What you will do: In your copy, include no images, and write out every entry below exactly as it stands.

[Stored entries]
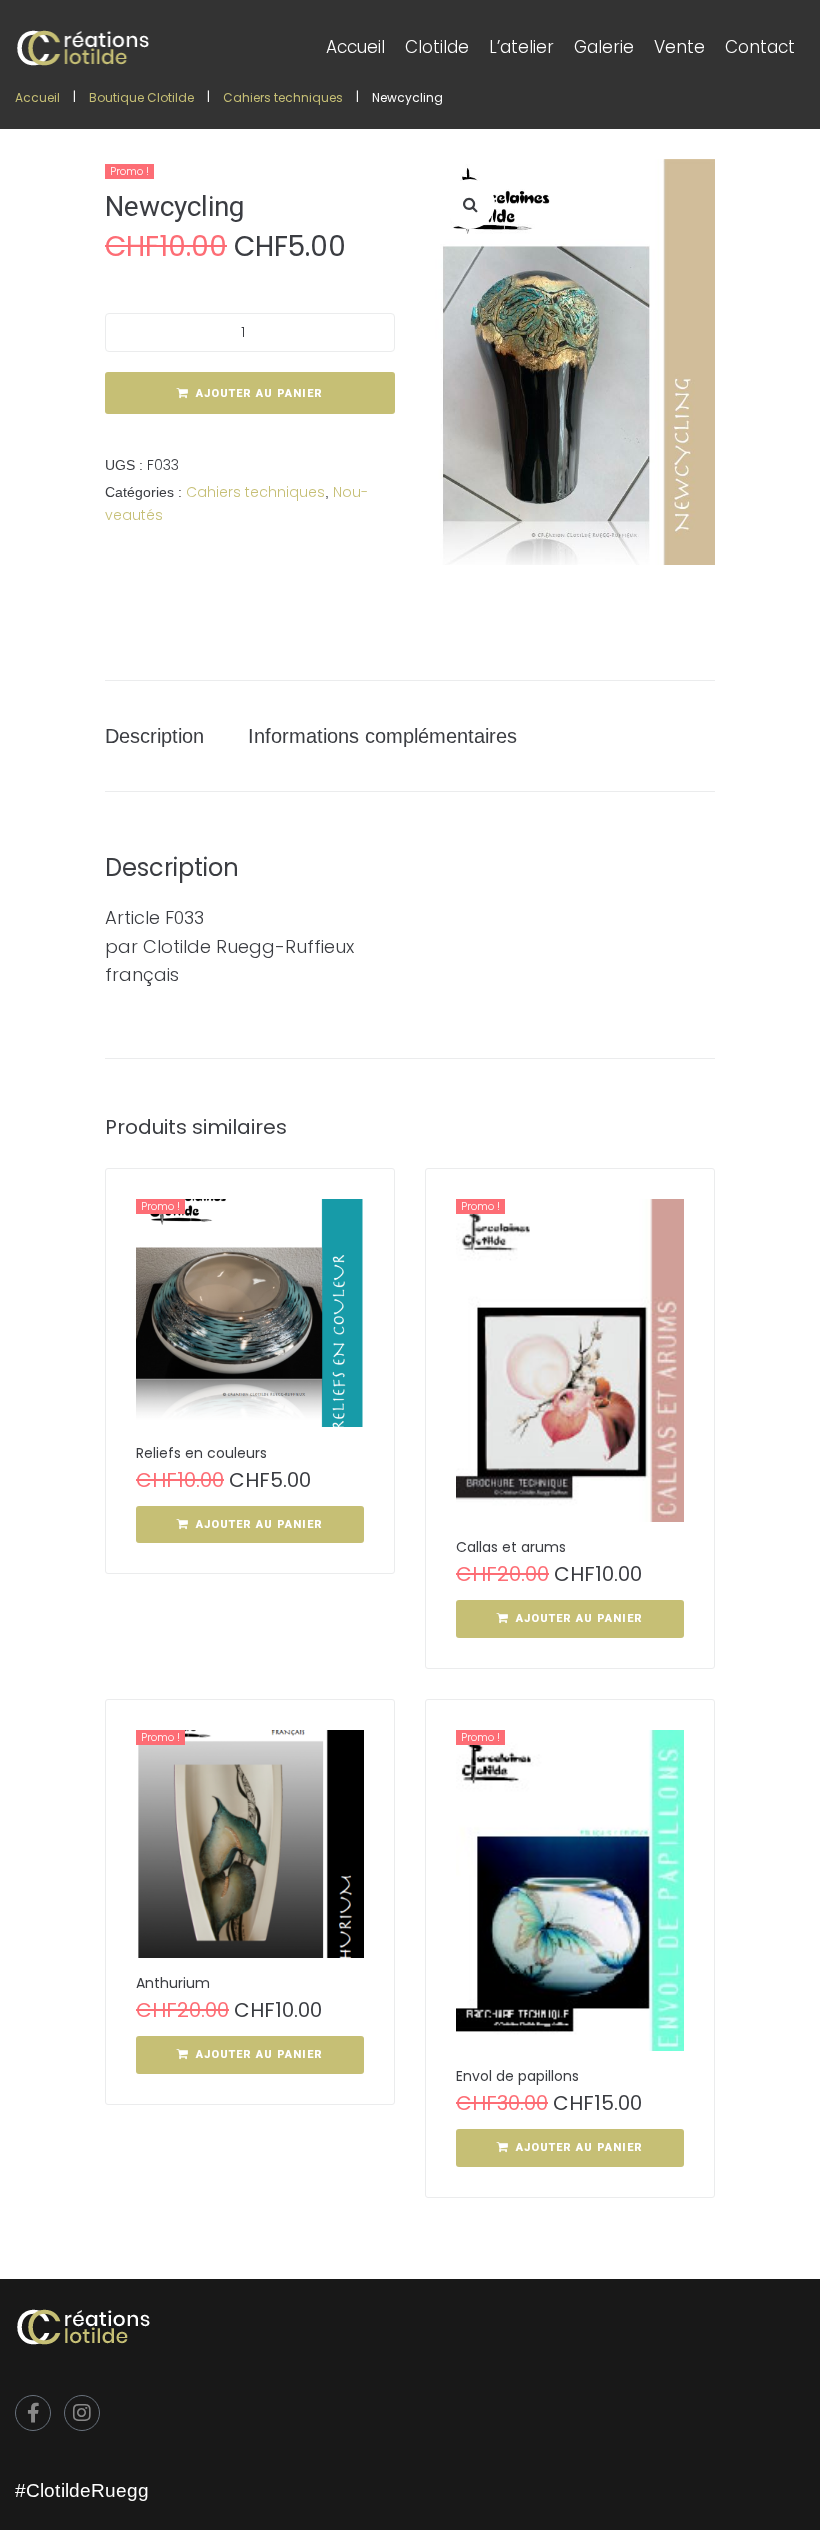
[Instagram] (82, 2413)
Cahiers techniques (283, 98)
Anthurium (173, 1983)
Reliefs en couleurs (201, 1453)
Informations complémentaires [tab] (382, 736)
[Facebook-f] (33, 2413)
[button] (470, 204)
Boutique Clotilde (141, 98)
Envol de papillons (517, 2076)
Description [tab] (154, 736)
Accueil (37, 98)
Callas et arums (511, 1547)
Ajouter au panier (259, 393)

Response:
[Instagram] (82, 2413)
Cahiers techniques (283, 98)
Anthurium (173, 1983)
Reliefs en couleurs (201, 1453)
Informations complémentaires [tab] (382, 736)
[Facebook-f] (33, 2413)
[button] (470, 204)
Boutique Clotilde (141, 98)
Envol de papillons (517, 2076)
Description [tab] (154, 736)
Accueil (37, 98)
Callas et arums (511, 1547)
Ajouter au panier (259, 393)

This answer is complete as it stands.